TO DO:
Find the line with "Given: Choose Insert" and the line with "Screen dimensions: 2400x1202" in the entries below; output exactly those two lines, every line between them, and no others.

INPUT RECORDS:

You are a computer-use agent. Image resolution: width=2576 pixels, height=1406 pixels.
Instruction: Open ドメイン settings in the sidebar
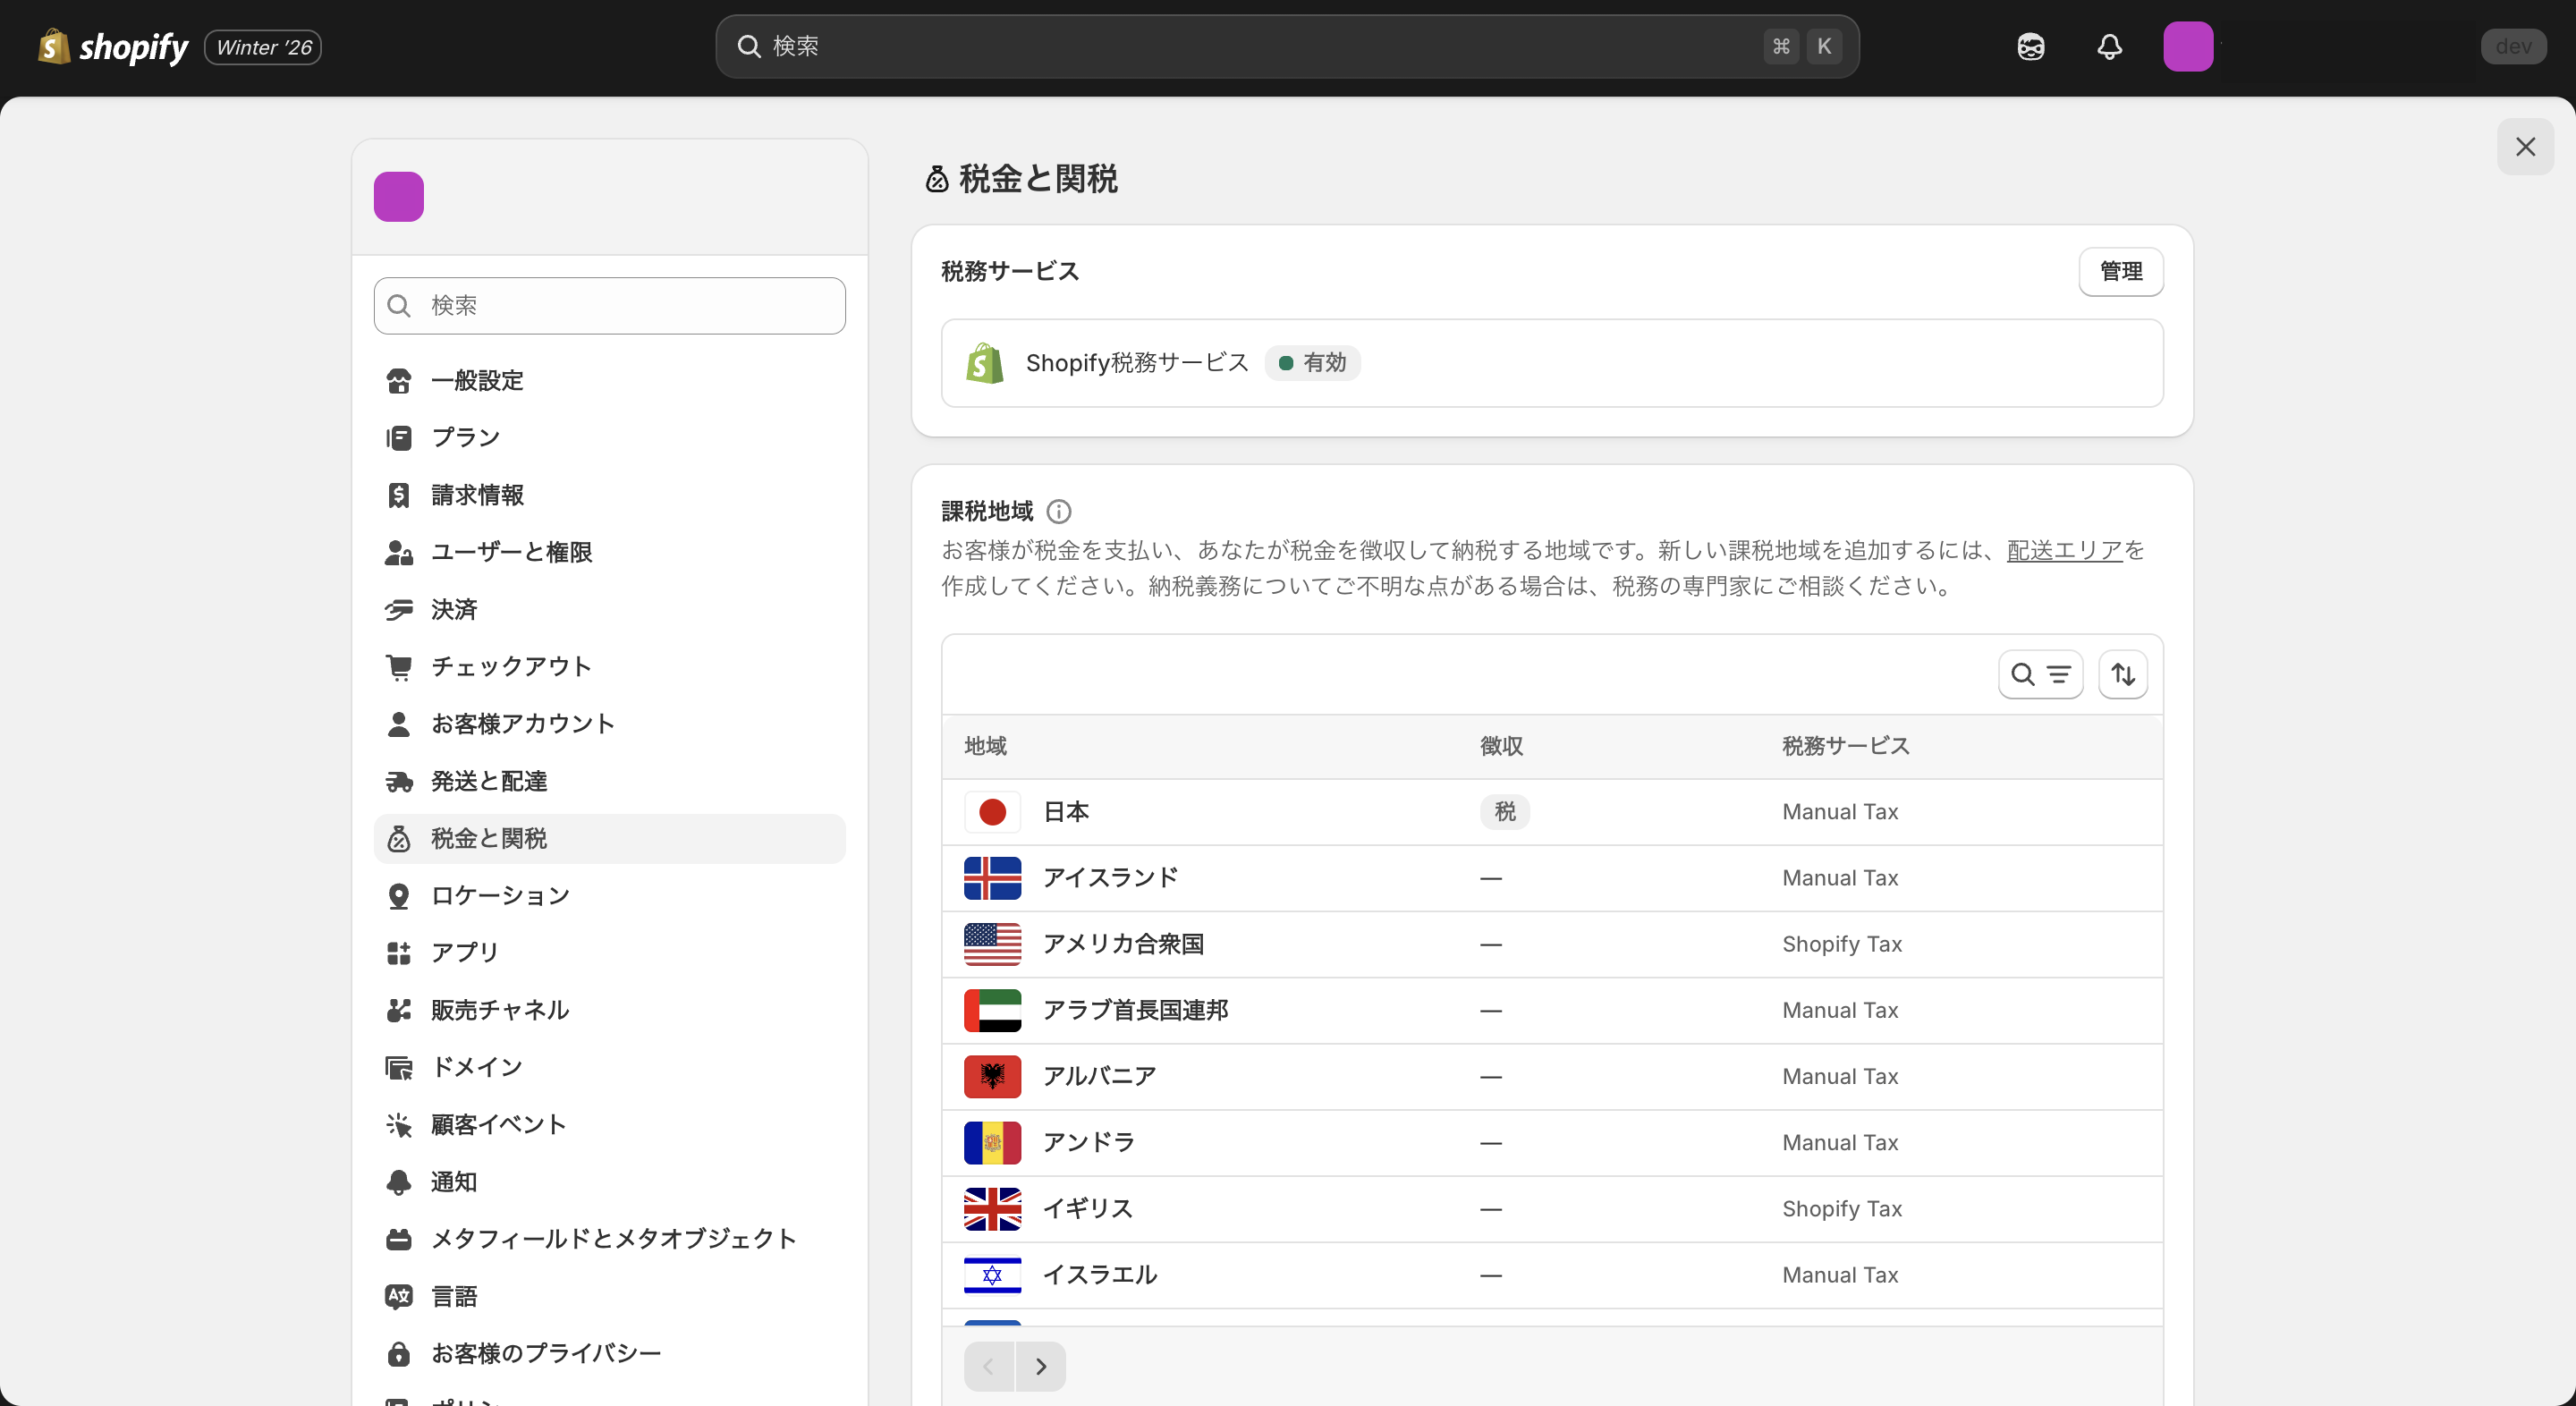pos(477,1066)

---

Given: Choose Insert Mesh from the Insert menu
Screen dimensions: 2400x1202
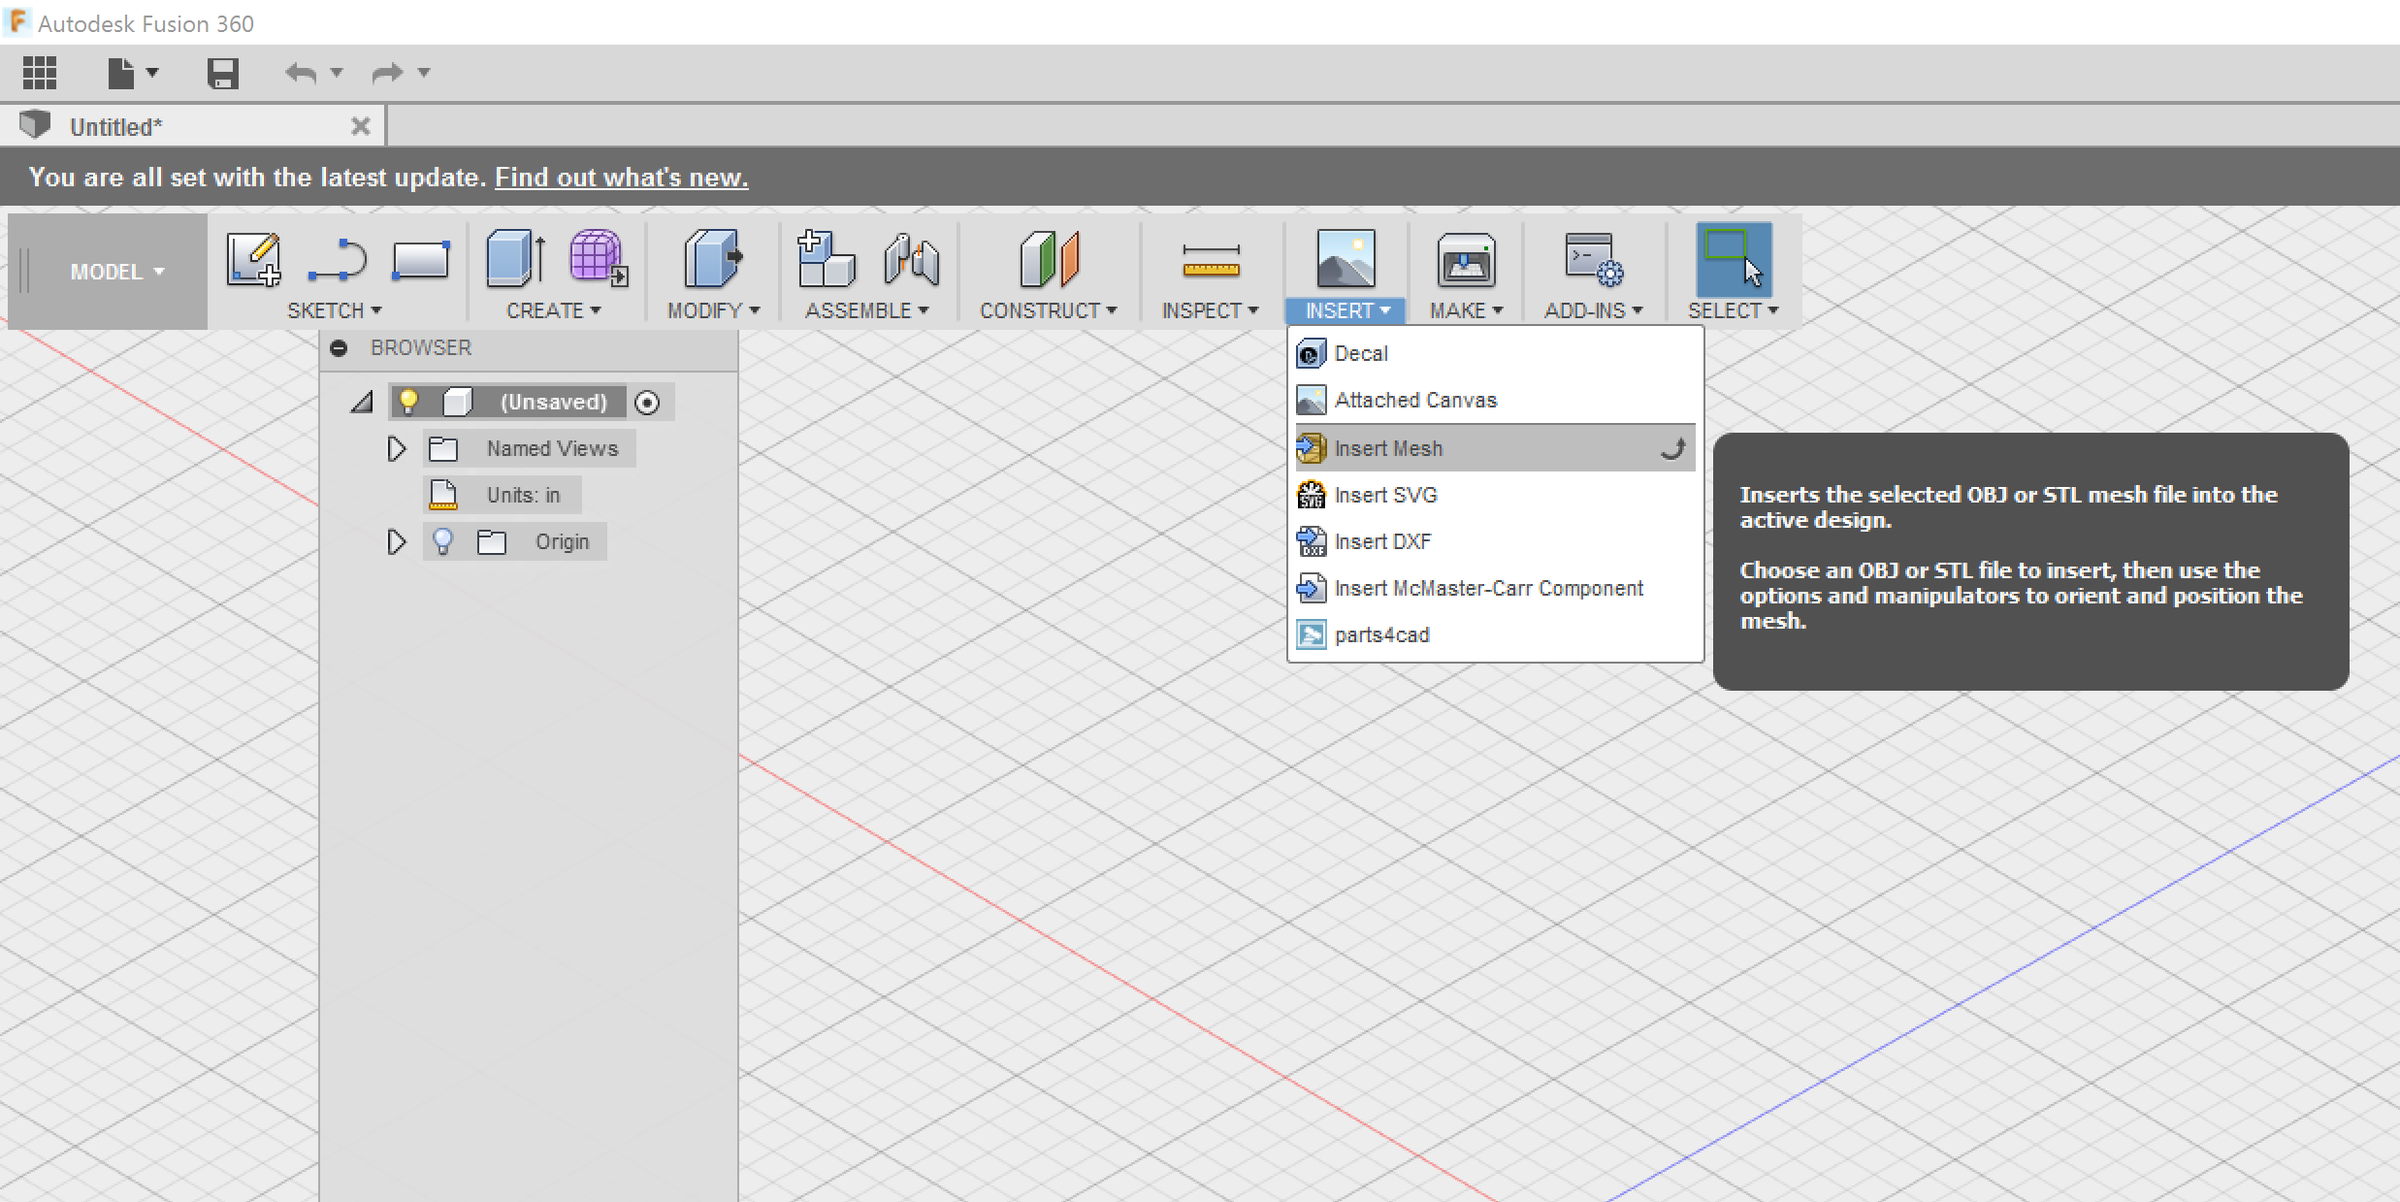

SOLUTION TO THE PROBLEM:
Given: Choose Insert Mesh from the Insert menu
Screen dimensions: 2400x1202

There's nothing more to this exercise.